ON NE L’AVAIT PAS SENTI VENIR
Si nos sens sont aussi inséparables que les cinq doigts de la main, il y en a un qui attire en ce moment plus l’attention que les autres : l’odorat.
En plein chamboulement sensoriel et menace d’anosmie, la question est pertinente: «Si on n’a plus rien à toucher (gestes barrières obligent), si on n’a plus rien à voir (du moins pas plus loin que son salon), si on n’a plus rien à goûter (restaurants toujours fermés), y a-t-il quelque chose à sentir, si ce n’est sa propre odeur ? », s’interrogeait en décembre dernier Géraldine Mosna-savoye, dans Carnet de Philo sur France Culture. Le « huidhonger » danois (« manque de peau de l’autre ») nous aurait-il rendu.e.s intolérant.e au point de ne plus se piffrer soi-même ? Giada Brianza, chercheuse à l’université du Sussex en Angleterre, s’est penchée sur l’influence des odeurs sur la perception que nous avons de notre image corporelle.
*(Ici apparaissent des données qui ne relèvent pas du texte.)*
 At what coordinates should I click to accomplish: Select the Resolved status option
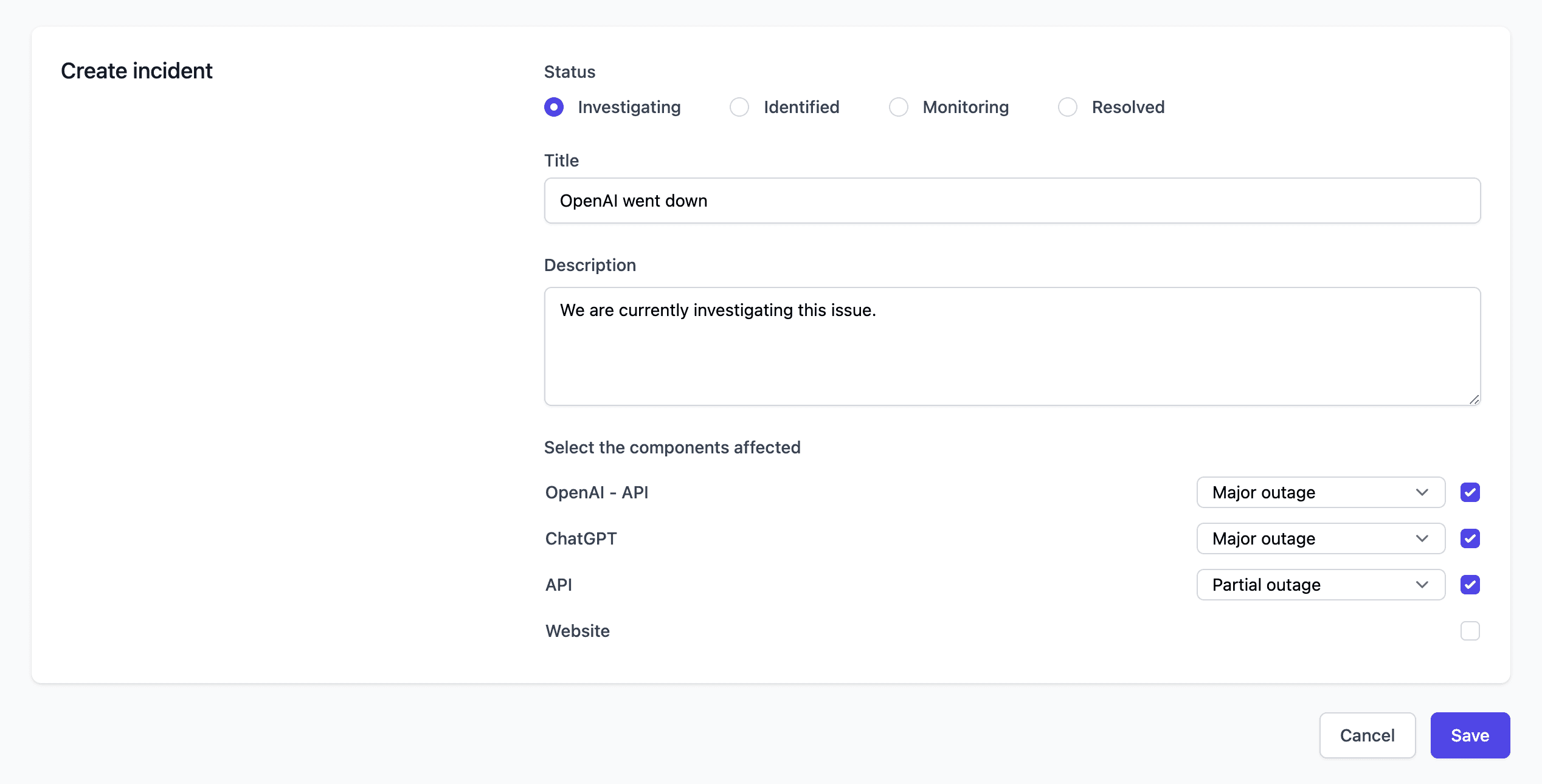1068,107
Des tests consistant à faire humer les effluves du citron et de la vanille aux volontaires, révélaient que le citron les faisait se sentir plus léger.ère.s et la vanille plus lourd.e.s. Interrogée par L’obs, l’italienne y voit là une possible application thérapeutique à destination des personnes souffrant de troubles alimentaires. L’odeur en odeur de sainteté dans le domaine de la santé, cela paraît plus évident que lorsqu’elle s’applique à l’histoire. Et pourtant, il est question de devoir de mémoire selon l’artiste et chimiste norvégienne Sissel Tolaas qui déplorait en janvier dans Libé « qu’on ne sait même plus ce que sent la réalité ». Celle qui a créé des artefacts olfactifs disséminés dans le décor du défilé automne-hiver 2020/21 de Balenciaga rappelant « les catastrophes climatiques » exposera ses reconstitutions olfactives du 1er octobre 2021 au 9 janvier 2022 au musée Astrup-fearnley à Oslo. Un challenge que s’est aussi fixé le nez français Michaël Moisseeff qui, après avoir décroché en août l’odeur de la Lune (un mélange de soufre et de calcium), souhaiterait redonner du relief à La Joconde. Mais dans ce domaine excelle l’historienne d’art et chercheuse Caro Verbeek. Celle qui a notamment reconstitué l’odeur de l’embaumement de Guillaume le Silencieux (1584) à partir de laquelle l’artiste Janie Korn a façonné la bougie ci-contre, participe à un projet pharaonique financé par L’UE et qui tient en quatre syllabes : Odeuropa. Soit la première encyclopédie qui, d’ici trois ans, archivera le patrimoine olfactif européen depuis le XVIE siècle.